Después de la muerte del doctor, su hermana Ana aseguró que durante su vida, dedicó todas sus ganancias -que no eran pocas- a los pobres, sin quedarse con nada. Los ciudadanos de Nápoles decían “ha muerto el médico santo”, mientras que los pobres lloraban la pérdida de su amigo y doctor.
Por naturaleza y vocación, Moscati fue ante todo y sobre todo el médico que cura: responder a las necesidades de los hombres y a sus sufrimientos fue para él una necesidad imperiosa e imprescindible.

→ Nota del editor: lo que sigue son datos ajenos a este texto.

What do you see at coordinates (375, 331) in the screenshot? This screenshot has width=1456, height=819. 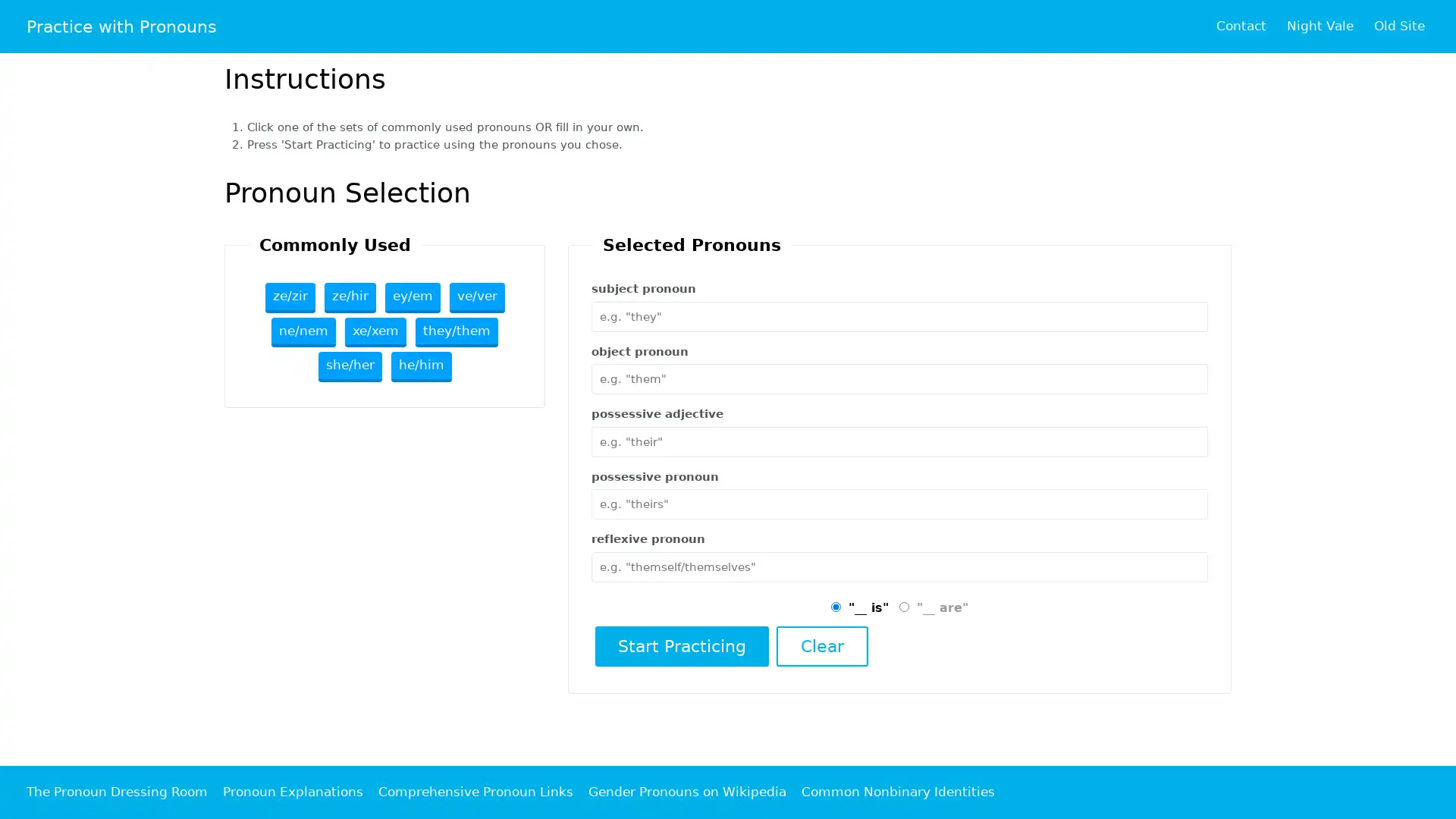 I see `xe/xem` at bounding box center [375, 331].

El dolor del que está enfermo llegaba a él como el grito de un hermano a quien otro hermano, el médico, debía acudir con el ardor del amor. El móvil de su actividad como médico no fue, pues, solamente el deber profesional, sino la conciencia de haber sido puesto por Dios en el mundo para obrar según sus planes y para llevar, con amor, el alivio que la ciencia médica ofrece, mitigando el dolor y haciendo recobrar la salud. Por lo tanto, se anticipó y fue protagonista de esa humanización de la medicina, que hoy se siente como condición necesaria para una renovada atención y asistencia al que sufre. Estas fueran las palabras que pronunció Juan Pablo II, en la homilía en la Ceremonia de canonización del Doctor José Moscati, el 16 de octubre de 1987.